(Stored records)

┄┄┄┄┄┄┄┄┄┄┄┄┄┄┄┄┄┄┄┄

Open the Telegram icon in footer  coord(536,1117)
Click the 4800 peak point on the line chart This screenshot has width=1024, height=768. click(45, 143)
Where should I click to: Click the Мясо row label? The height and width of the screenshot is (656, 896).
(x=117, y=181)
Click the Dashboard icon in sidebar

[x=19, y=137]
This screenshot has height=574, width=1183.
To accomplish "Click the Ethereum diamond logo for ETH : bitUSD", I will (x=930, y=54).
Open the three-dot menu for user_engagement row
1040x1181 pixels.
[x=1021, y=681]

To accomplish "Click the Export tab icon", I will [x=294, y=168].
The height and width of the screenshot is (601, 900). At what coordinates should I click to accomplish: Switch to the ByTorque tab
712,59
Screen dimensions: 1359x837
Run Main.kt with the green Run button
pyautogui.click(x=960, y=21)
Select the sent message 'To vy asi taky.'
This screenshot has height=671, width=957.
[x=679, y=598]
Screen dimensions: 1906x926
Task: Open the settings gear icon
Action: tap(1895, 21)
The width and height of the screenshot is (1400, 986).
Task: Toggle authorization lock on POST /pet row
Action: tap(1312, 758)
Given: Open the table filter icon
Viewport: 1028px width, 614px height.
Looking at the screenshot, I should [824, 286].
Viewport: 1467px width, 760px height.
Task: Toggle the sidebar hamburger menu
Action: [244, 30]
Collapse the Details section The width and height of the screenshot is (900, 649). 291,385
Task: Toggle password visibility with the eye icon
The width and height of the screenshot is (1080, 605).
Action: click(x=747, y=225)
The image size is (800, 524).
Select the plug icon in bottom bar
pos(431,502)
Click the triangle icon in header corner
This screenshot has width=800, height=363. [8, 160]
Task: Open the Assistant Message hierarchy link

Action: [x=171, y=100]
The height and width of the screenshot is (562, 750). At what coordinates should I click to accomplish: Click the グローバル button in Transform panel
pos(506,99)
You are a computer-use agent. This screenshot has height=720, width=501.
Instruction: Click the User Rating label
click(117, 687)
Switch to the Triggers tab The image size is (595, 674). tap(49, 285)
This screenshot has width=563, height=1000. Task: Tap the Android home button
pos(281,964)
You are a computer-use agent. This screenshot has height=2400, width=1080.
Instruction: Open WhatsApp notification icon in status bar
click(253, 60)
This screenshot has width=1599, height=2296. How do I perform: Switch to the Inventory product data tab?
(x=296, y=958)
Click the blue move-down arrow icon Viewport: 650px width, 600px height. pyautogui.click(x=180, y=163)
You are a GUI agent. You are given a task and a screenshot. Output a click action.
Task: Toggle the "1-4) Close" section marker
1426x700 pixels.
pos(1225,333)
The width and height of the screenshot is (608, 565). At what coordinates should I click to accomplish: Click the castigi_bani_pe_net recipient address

┄┄┄┄┄┄┄┄┄┄┄┄┄┄┄┄┄┄┄┄

▶ _Your assignment_: Copy all data exactly, start to finish.

▶ _Output for this task_:
Open the Telegram icon in footer  coord(536,1117)
Click the 4800 peak point on the line chart This screenshot has width=1024, height=768. click(45, 143)
Where should I click to: Click the Мясо row label? The height and width of the screenshot is (656, 896).
(x=117, y=181)
Click the Dashboard icon in sidebar

[x=19, y=137]
This screenshot has height=574, width=1183.
To accomplish "Click the Ethereum diamond logo for ETH : bitUSD", I will (x=930, y=54).
Open the three-dot menu for user_engagement row
1040x1181 pixels.
[x=1021, y=681]

To accomplish "Click the Export tab icon", I will [x=294, y=168].
The height and width of the screenshot is (601, 900). At what coordinates should I click to accomplish: Switch to the ByTorque tab
712,59
Screen dimensions: 1359x837
Run Main.kt with the green Run button
pyautogui.click(x=960, y=21)
Select the sent message 'To vy asi taky.'
This screenshot has height=671, width=957.
[x=679, y=598]
Screen dimensions: 1906x926
Task: Open the settings gear icon
Action: tap(1895, 21)
The width and height of the screenshot is (1400, 986).
Task: Toggle authorization lock on POST /pet row
Action: tap(1312, 758)
Given: Open the table filter icon
Viewport: 1028px width, 614px height.
Looking at the screenshot, I should [824, 286].
Viewport: 1467px width, 760px height.
Task: Toggle the sidebar hamburger menu
Action: [244, 30]
Collapse the Details section The width and height of the screenshot is (900, 649). 291,385
Task: Toggle password visibility with the eye icon
The width and height of the screenshot is (1080, 605).
Action: click(x=747, y=225)
The image size is (800, 524).
Select the plug icon in bottom bar
pos(431,502)
Click the triangle icon in header corner
This screenshot has width=800, height=363. [8, 160]
Task: Open the Assistant Message hierarchy link

Action: [x=171, y=100]
The height and width of the screenshot is (562, 750). At what coordinates should I click to accomplish: Click the グローバル button in Transform panel
pos(506,99)
You are a computer-use agent. This screenshot has height=720, width=501.
Instruction: Click the User Rating label
click(117, 687)
Switch to the Triggers tab The image size is (595, 674). tap(49, 285)
This screenshot has width=563, height=1000. Task: Tap the Android home button
pos(281,964)
You are a computer-use agent. This screenshot has height=2400, width=1080.
Instruction: Open WhatsApp notification icon in status bar
click(253, 60)
This screenshot has width=1599, height=2296. How do I perform: Switch to the Inventory product data tab?
(x=296, y=958)
Click the blue move-down arrow icon Viewport: 650px width, 600px height. pyautogui.click(x=180, y=163)
You are a GUI agent. You are given a task and a screenshot. Output a click action.
Task: Toggle the "1-4) Close" section marker
1426x700 pixels.
pos(1225,333)
The width and height of the screenshot is (608, 565). At what coordinates should I click to accomplish: Click the castigi_bani_pe_net recipient address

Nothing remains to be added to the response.